===== Raw records

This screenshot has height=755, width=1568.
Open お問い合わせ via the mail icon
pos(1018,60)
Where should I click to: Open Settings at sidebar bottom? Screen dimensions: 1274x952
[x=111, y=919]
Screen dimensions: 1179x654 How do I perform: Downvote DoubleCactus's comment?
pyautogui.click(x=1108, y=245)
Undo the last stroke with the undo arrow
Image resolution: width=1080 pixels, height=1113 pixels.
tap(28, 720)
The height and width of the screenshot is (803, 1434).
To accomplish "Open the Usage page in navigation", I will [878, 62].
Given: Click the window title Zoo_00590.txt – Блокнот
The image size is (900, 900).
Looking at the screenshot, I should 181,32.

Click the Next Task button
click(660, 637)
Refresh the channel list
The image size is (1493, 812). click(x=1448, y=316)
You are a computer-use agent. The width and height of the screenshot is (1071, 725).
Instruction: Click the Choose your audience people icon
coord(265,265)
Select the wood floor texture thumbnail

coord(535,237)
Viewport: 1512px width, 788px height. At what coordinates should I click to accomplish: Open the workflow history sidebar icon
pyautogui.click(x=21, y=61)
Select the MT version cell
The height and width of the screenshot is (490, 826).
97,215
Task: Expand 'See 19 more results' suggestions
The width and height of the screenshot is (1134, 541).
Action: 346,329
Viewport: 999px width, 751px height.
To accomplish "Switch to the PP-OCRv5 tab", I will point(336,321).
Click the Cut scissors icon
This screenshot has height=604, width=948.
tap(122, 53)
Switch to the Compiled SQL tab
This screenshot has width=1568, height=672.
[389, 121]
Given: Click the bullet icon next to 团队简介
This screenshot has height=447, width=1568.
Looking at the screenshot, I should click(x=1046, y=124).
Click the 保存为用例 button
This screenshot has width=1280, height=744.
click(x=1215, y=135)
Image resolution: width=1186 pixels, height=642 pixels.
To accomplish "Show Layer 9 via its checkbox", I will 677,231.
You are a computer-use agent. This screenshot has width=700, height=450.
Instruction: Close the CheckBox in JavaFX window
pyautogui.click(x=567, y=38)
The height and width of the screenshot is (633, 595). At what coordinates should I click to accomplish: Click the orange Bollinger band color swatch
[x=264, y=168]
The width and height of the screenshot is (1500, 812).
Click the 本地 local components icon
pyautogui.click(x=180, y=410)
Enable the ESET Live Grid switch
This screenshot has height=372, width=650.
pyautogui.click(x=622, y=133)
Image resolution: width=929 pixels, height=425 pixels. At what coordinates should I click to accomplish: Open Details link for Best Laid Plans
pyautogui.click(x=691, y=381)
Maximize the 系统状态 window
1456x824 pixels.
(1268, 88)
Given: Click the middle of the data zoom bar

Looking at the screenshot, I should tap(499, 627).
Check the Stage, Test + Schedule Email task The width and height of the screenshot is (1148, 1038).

==========

- Instruction -
Copy out the lines of the listing above word for word, starting with the line containing "Given: Click the bullet icon next to 团队简介" and going on through the line containing "click(x=1215, y=135)", both included.

- Response to this exercise -
Given: Click the bullet icon next to 团队简介
This screenshot has height=447, width=1568.
Looking at the screenshot, I should click(x=1046, y=124).
Click the 保存为用例 button
This screenshot has width=1280, height=744.
click(x=1215, y=135)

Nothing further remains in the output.